[WHAT TO DO] Print the records below exactly; all of them are needed.

[[ EXCERPTED DATA, beginning ]]

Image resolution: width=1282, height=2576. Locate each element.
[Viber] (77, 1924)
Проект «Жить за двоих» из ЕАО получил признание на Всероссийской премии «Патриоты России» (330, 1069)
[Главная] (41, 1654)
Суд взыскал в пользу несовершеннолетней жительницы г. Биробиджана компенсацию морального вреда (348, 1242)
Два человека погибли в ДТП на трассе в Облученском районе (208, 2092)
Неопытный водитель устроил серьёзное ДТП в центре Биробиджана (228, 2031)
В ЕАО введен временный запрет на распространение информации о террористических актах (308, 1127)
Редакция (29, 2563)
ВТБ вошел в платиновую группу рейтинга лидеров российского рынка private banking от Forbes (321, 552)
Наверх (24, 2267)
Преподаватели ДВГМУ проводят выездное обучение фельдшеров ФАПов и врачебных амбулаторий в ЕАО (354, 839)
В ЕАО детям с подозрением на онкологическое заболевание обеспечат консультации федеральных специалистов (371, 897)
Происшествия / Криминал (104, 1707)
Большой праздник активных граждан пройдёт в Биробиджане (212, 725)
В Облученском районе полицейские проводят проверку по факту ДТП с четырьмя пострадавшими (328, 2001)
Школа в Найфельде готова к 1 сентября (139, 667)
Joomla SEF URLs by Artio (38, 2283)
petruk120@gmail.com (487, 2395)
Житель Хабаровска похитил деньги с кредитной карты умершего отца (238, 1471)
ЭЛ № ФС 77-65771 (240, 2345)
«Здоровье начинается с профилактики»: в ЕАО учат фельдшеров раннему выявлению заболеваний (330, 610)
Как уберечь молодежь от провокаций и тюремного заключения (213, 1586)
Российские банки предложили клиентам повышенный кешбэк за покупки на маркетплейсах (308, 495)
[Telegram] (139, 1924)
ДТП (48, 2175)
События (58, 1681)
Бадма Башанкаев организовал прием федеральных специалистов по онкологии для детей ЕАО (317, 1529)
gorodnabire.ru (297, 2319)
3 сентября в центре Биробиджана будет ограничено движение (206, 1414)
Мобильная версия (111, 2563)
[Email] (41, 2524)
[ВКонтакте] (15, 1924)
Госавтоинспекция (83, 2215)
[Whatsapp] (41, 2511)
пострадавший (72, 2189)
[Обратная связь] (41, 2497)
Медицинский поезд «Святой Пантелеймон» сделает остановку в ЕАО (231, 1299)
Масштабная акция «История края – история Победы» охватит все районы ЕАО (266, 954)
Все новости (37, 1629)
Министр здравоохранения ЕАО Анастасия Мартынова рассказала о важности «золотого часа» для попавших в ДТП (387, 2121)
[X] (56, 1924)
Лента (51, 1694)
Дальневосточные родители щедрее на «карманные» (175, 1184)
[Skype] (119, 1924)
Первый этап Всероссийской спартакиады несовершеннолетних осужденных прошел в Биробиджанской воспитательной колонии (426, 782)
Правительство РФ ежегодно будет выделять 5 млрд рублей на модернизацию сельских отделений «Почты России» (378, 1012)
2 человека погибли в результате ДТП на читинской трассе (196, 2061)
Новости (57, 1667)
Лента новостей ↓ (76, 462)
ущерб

[[ EXCERPTED DATA, end ]]

[RESULT FOR THIS TASK]
Image resolution: width=1282, height=2576. Locate each element.
[Viber] (77, 1924)
Проект «Жить за двоих» из ЕАО получил признание на Всероссийской премии «Патриоты России» (330, 1069)
[Главная] (41, 1654)
Суд взыскал в пользу несовершеннолетней жительницы г. Биробиджана компенсацию морального вреда (348, 1242)
Два человека погибли в ДТП на трассе в Облученском районе (208, 2092)
Неопытный водитель устроил серьёзное ДТП в центре Биробиджана (228, 2031)
В ЕАО введен временный запрет на распространение информации о террористических актах (308, 1127)
Редакция (29, 2563)
ВТБ вошел в платиновую группу рейтинга лидеров российского рынка private banking от Forbes (321, 552)
Наверх (24, 2267)
Преподаватели ДВГМУ проводят выездное обучение фельдшеров ФАПов и врачебных амбулаторий в ЕАО (354, 839)
В ЕАО детям с подозрением на онкологическое заболевание обеспечат консультации федеральных специалистов (371, 897)
Происшествия / Криминал (104, 1707)
Большой праздник активных граждан пройдёт в Биробиджане (212, 725)
В Облученском районе полицейские проводят проверку по факту ДТП с четырьмя пострадавшими (328, 2001)
Школа в Найфельде готова к 1 сентября (139, 667)
Joomla SEF URLs by Artio (38, 2283)
petruk120@gmail.com (487, 2395)
Житель Хабаровска похитил деньги с кредитной карты умершего отца (238, 1471)
ЭЛ № ФС 77-65771 (240, 2345)
«Здоровье начинается с профилактики»: в ЕАО учат фельдшеров раннему выявлению заболеваний (330, 610)
Как уберечь молодежь от провокаций и тюремного заключения (213, 1586)
Российские банки предложили клиентам повышенный кешбэк за покупки на маркетплейсах (308, 495)
[Telegram] (139, 1924)
ДТП (48, 2175)
События (58, 1681)
Бадма Башанкаев организовал прием федеральных специалистов по онкологии для детей ЕАО (317, 1529)
gorodnabire.ru (297, 2319)
3 сентября в центре Биробиджана будет ограничено движение (206, 1414)
Мобильная версия (111, 2563)
[Email] (41, 2524)
[ВКонтакте] (15, 1924)
Госавтоинспекция (83, 2215)
[Whatsapp] (41, 2511)
пострадавший (72, 2189)
[Обратная связь] (41, 2497)
Медицинский поезд «Святой Пантелеймон» сделает остановку в ЕАО (231, 1299)
Масштабная акция «История края – история Победы» охватит все районы ЕАО (266, 954)
Все новости (37, 1629)
Министр здравоохранения ЕАО Анастасия Мартынова рассказала о важности «золотого часа» для попавших в ДТП (387, 2121)
[X] (56, 1924)
Лента (51, 1694)
Дальневосточные родители щедрее на «карманные» (175, 1184)
[Skype] (119, 1924)
Первый этап Всероссийской спартакиады несовершеннолетних осужденных прошел в Биробиджанской воспитательной колонии (426, 782)
Правительство РФ ежегодно будет выделять 5 млрд рублей на модернизацию сельских отделений «Почты России» (378, 1012)
2 человека погибли в результате ДТП на читинской трассе (196, 2061)
Новости (57, 1667)
Лента новостей ↓ (76, 462)
ущерб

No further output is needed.